In [34]:
# importing the libraries
import pandas as pd
import numpy as np
import matplotlib.pyplot as plt

# importing the actual dataset with no missing data
iris_df = pd.read_csv('iris.csv')

# importing the dataset with 10% missing values
df=pd.read_csv('iris.mis10.csv')

# column 1 was not useful.
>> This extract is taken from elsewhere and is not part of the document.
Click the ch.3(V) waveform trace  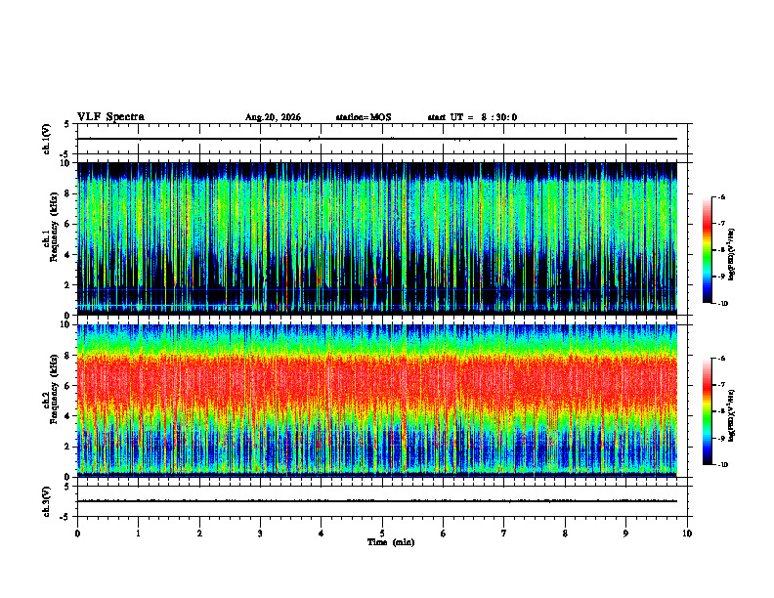376,501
Removed it.
del df['Unnamed: 0']

# creating a copy of df with no missing values
df_new = df.dropna().copy()

In [2]:
# encoding the class into value between range 1 to n-1
from sklearn.preprocessing import LabelEncoder
# fitting the label encoder
encoder_obj = LabelEncoder()
df_new['C'] = encoder_obj.fit_transform(df_new['C'])

missing_SL = df[df['SL'].isna()].dropna(thresh=4)
missing_SW = df[df['SW'].isna()].dropna(thresh=4)
missing_PL = df[df['PL'].isna()].dropna(thresh=4)
missing_PW = df[df['PW'].isna()].dropna(thresh=4)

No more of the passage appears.